Naturally, when we aggregate things we lose information as a result. A good real-world example may be counting cars on the road. We can, for example just count every vehicle passing a certain point, and then divide that number over the period of time during which we sampled, and we’d have an average number of cars per minute, per second, etc. What we don’t have is the type/size of vehicle, only a generic number of vehicles. Of course, in reality we could have sedans, light trucks, buses, commercial tractor trailers, etc. Think of these as possible categories of vehicle. Often, it is less useful to know how many total vehicles pass some point during a sample period, and its more useful to know how many of each kind passed. We may be trying to measure stresses that a given point in the road sustains and knowing how many heavy vehicles, those over 3 tons for example, pass during any sample window is key metric, because we know that these will exert greatest stress on the surface. What this turns into is known as distribution. We distribute count of all vehicles across categories of vehicles, which ends-up being far more granular than just a single metric: “total count.” For example, we may determine that over 1 minute we had:

light truck/suv => 10
sedan => 35
bus => 1
freight liner => 4
Clearly, this is more insightful than 50 vehicles counted during a 1 minute sample.

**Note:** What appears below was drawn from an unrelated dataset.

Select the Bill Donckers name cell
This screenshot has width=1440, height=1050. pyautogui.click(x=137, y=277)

This notion is fairly universal, and completely applicable to our VMware problem. VMware currently reports just the total latency for any given period of time. But this hides a very important fact. We don’t know how this latency is distributed across all the IOs that occurred during that period. For example, at any moment multiple virtual machines running on hosts in your virtual environment are issuing IOs of mixed sizes, with different latency requirements and all are competing for a slice of IO-time from the same shared storage. Some may be applications doing database searches or updates, some may be index scans, some could be reading through ASCII data, etc., etc. At the same time others may be moving gigabytes of data, in other words batch work that we think of in terms of throughput, not in terms of latency. On the other hand, anything database lookup or update related is viewed as latency sensitive action, and we expect those to happen quickly. But how do we know how much of these different kinds of IOs we had and whether or not latency for small, latency-sensitive IOs was indeed lower than that of large throughput-biased IOs? We cannot tell. This data has been lost in the summarization and aggregation of information. Yet, this is vital, and will tell us much more than a general latency statistic.

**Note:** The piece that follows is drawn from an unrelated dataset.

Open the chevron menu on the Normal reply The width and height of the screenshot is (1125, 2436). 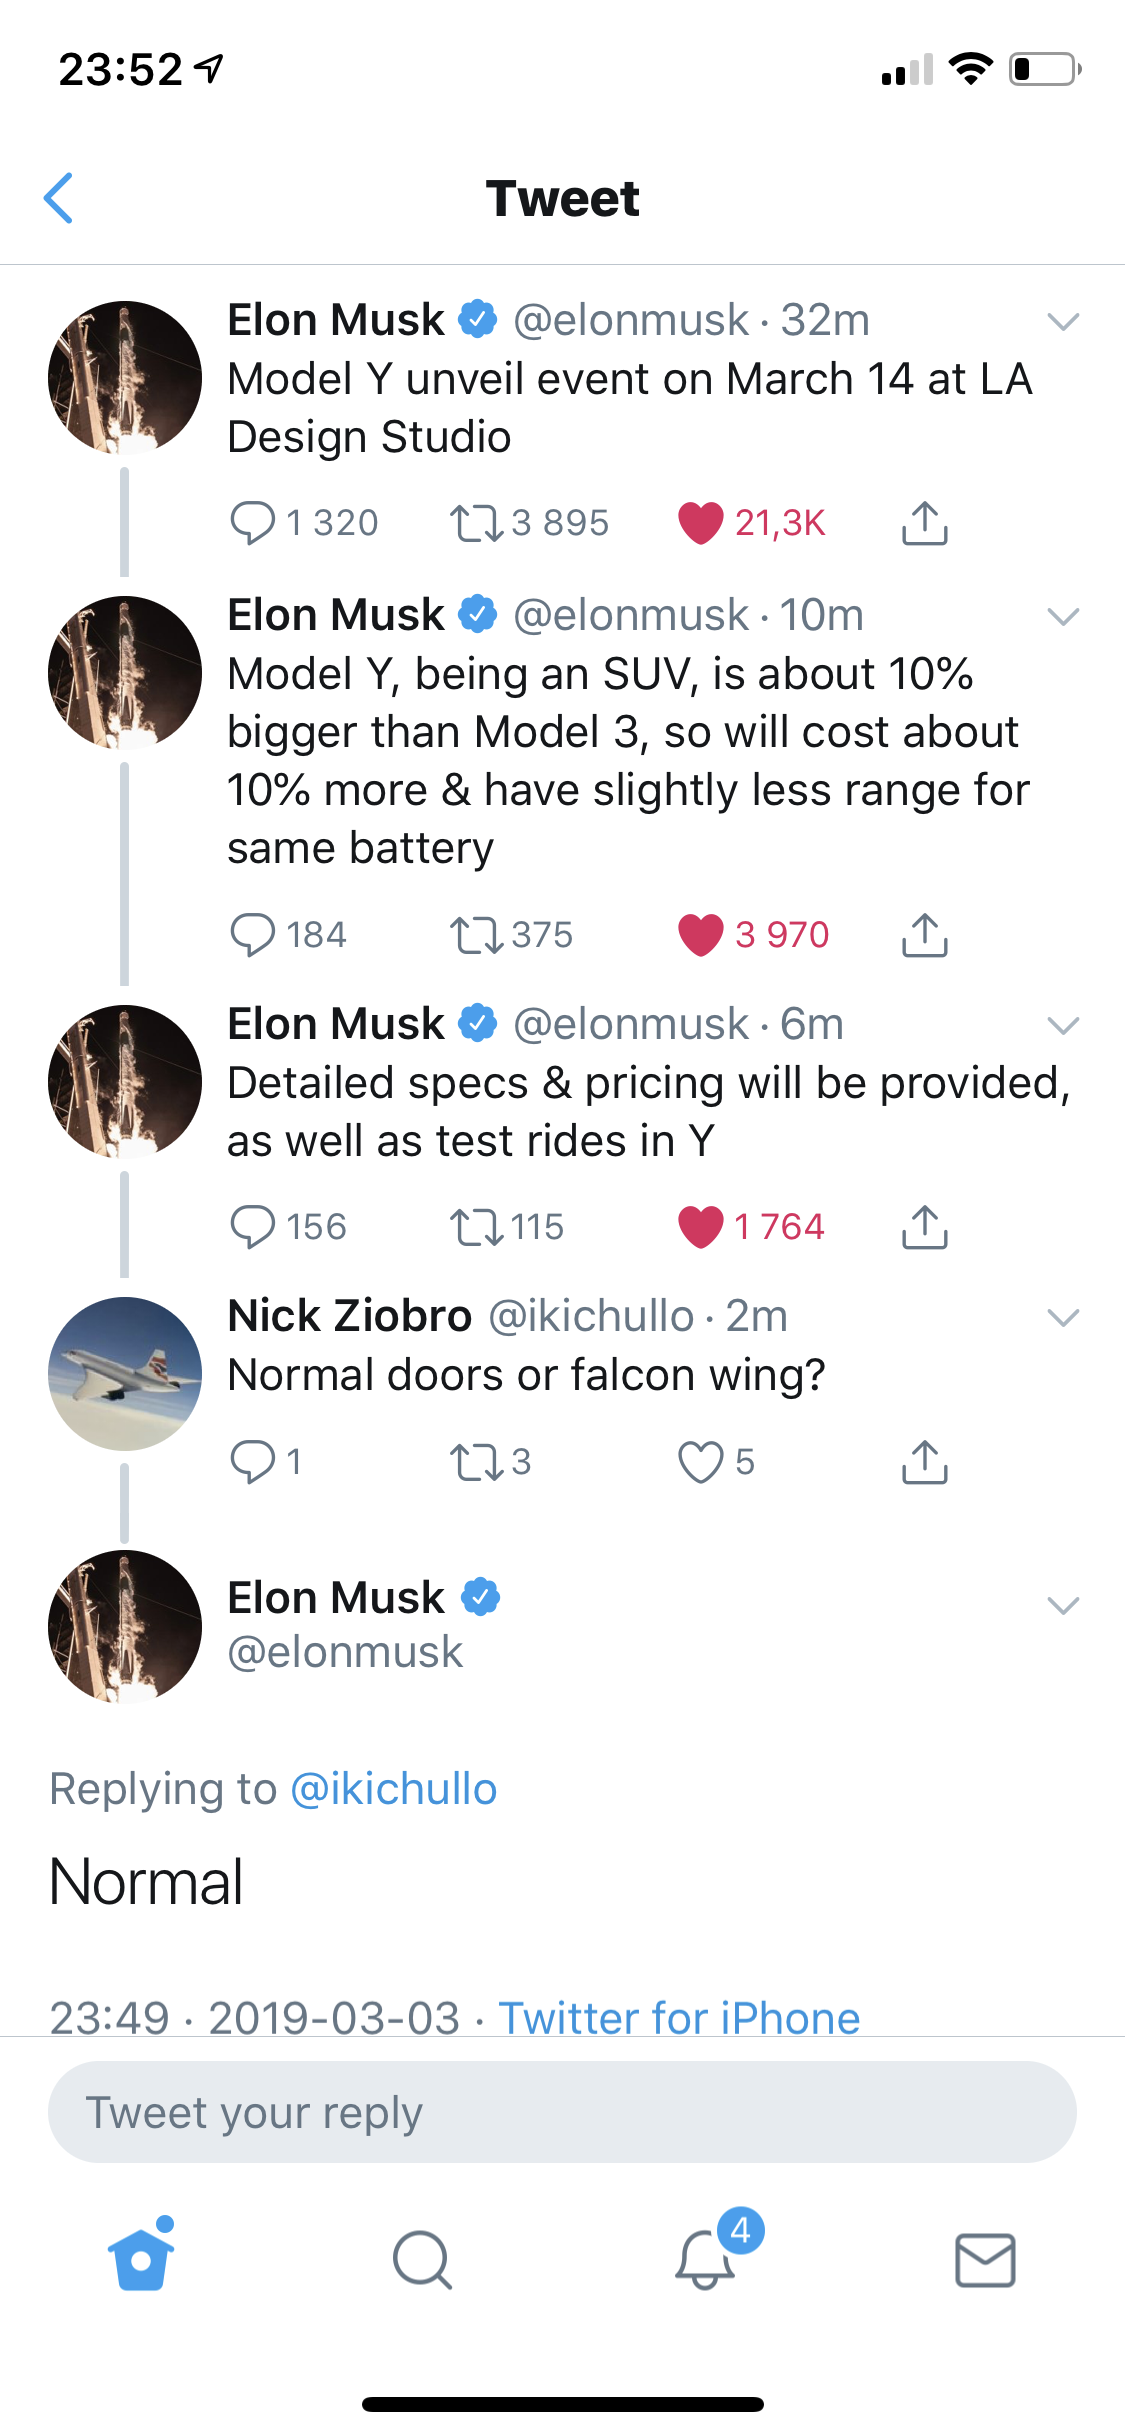pyautogui.click(x=1063, y=1605)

We should never assume that every IO completes with about same latency as the average reports. This is simply not the case, ever. We should have some confidence that latency-critical IOs happen with lower latency than others less sensitive. Some vendors won’t be able to tell you this, VMware being a good example, though certainly, this data is available in the system, just not presented. Our BrickStor appliance can offer a granular breakdown of this information, and I found that at times this information is invaluable for troubleshooting performance issues.

To drive this point home take a look at the distribution below, first line is a summary statistic.

Total IOs: 1982721 Total KBytes: 79032802 Avg. bytes/IO: 40817
IO size (bytes):
value ————- Distribution ————- count
64 | 0
128 | 14
256 | 0
512 | 0
1024 | 0
2048 | 0
4096 |@@@@@@@@@ 426155
8192 |@@@ 153245
16384 |@@ 110063
32768 |@@@@@@@ 347320
65536 |@@@@@@@@@@@@@@@@@@ 903297
131072 |@ 42837
262144 | 0
This is captured on a test system where a mixed IO-size load is running. The value column has buckets of IO sizes, meaning each IO is sized close to the size of the bucket, like the 4096 byte bucket for example will have IOs larger than 2048 bytes, but smaller than 8192. Notice that we had a number of IOs in the 128KB range, the 131072 byte bucket, yet the summary statistic is reporting an average of roughly 40KB. If all we only had a summary, the fact that we have IOs that are at least 3 times larger than average would have been unknowable. Yet, it is this piece of data that could be key to solving a performance problem, and we may never know.

I find that people often don’t have the sort of respect that they should for distributions, and I hope if some of the readers have similar view, this article is going to change their minds, or give them more reason to consider usefulness of distributions further.